**Your task**
Edit the items starting at the line containing "The width and height of the screenshot is (691, 398)." and ending at the line containing "(x=18, y=121)", changing "sidebar" to "side panel" and keeping everything else as is. Output only those lines.

## Begin

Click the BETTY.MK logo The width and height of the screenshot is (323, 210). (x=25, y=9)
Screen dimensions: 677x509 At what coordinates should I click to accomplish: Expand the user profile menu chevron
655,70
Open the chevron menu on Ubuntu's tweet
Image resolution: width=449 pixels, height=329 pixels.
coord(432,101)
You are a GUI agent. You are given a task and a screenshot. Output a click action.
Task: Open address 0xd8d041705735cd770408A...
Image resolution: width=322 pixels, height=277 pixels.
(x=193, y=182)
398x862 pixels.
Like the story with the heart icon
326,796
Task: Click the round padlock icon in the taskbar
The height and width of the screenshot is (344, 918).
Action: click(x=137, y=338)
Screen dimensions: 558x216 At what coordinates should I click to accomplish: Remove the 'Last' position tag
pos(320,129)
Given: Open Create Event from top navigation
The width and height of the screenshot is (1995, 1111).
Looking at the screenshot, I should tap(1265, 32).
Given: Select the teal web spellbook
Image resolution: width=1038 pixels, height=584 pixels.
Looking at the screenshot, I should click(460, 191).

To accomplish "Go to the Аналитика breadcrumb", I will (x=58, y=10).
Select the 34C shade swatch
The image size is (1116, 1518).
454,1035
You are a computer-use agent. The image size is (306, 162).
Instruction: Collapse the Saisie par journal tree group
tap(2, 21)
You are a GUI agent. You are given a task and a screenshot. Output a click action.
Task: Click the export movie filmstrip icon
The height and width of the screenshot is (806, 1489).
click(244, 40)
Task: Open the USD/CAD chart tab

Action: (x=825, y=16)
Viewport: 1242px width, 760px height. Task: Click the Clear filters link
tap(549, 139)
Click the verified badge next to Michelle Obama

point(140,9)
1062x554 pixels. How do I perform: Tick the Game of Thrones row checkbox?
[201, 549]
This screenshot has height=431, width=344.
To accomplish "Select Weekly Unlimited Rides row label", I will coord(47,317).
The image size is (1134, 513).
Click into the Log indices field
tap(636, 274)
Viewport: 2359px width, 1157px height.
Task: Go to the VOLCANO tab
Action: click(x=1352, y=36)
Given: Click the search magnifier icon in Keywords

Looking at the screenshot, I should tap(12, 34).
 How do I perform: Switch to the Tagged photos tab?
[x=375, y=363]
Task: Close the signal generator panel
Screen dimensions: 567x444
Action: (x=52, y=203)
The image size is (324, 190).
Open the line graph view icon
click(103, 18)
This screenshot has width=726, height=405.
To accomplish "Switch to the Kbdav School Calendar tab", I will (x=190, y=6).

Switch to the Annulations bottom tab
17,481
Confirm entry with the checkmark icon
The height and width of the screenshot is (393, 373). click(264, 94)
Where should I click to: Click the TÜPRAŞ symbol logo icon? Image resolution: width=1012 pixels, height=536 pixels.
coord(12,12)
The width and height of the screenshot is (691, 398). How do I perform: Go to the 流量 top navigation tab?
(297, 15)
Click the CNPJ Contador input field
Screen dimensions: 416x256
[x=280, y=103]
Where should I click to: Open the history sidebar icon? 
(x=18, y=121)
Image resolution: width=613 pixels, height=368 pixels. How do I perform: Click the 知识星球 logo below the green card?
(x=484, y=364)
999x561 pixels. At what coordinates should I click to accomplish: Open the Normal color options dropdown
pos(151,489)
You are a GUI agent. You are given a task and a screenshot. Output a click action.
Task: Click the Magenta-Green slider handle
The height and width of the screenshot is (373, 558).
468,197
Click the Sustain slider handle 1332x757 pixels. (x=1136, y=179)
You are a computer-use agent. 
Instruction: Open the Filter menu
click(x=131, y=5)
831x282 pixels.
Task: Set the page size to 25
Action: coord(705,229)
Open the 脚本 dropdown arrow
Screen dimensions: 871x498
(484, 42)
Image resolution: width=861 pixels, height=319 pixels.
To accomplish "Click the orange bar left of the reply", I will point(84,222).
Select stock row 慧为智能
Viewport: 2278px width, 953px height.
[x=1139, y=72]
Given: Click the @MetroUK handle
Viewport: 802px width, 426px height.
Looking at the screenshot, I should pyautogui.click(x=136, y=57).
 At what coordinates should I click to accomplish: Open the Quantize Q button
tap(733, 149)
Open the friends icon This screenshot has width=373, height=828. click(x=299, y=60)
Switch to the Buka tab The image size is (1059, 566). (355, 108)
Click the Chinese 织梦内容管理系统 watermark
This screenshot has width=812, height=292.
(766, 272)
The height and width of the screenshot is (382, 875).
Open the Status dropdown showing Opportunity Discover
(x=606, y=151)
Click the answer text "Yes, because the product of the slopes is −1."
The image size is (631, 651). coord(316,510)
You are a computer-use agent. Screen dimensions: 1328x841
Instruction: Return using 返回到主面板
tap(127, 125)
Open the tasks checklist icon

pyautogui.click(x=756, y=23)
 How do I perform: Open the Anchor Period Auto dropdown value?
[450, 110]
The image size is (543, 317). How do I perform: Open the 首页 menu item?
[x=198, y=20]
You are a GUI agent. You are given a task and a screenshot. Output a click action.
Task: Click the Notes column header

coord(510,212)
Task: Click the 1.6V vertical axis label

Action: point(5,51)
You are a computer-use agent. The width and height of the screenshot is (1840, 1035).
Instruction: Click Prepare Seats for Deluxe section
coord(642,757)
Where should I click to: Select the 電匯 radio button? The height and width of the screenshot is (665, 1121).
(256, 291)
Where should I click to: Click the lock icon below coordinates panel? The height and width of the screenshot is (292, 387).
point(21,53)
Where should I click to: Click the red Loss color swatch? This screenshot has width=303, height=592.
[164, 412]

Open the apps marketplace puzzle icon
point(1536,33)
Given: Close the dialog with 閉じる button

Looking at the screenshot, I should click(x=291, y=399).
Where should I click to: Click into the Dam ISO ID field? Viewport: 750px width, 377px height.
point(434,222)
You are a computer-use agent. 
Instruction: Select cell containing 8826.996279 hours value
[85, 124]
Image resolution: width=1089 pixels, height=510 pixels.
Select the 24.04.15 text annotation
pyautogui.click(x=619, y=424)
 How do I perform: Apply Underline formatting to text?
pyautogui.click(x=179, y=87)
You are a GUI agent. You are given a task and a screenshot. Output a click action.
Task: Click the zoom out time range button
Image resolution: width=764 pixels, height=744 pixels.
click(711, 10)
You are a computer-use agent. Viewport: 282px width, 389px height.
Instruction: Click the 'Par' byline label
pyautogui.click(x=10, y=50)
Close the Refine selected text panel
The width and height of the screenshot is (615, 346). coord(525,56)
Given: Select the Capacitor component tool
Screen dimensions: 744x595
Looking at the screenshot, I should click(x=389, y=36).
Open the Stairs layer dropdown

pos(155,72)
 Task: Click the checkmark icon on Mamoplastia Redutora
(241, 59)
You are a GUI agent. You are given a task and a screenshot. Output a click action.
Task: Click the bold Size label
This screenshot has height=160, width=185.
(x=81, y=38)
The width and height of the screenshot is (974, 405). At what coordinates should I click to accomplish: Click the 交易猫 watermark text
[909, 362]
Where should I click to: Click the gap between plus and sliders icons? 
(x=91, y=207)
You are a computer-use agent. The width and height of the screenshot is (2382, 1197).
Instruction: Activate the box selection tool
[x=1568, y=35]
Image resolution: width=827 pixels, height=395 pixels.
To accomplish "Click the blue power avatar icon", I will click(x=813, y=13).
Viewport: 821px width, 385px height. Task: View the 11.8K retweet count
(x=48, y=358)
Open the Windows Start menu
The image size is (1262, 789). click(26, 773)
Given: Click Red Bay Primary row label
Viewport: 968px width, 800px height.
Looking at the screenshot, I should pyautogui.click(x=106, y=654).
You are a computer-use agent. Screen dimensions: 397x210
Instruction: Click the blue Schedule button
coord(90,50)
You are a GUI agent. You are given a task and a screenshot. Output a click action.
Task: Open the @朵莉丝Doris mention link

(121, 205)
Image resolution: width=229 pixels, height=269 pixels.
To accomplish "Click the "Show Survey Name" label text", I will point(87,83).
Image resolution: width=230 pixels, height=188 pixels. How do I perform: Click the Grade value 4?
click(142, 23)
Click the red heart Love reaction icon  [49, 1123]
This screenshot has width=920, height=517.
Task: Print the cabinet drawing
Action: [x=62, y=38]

## End

**Final result**
The width and height of the screenshot is (691, 398). How do I perform: Go to the 流量 top navigation tab?
(297, 15)
Click the CNPJ Contador input field
Screen dimensions: 416x256
[x=280, y=103]
Where should I click to: Open the history side panel icon? 
(x=18, y=121)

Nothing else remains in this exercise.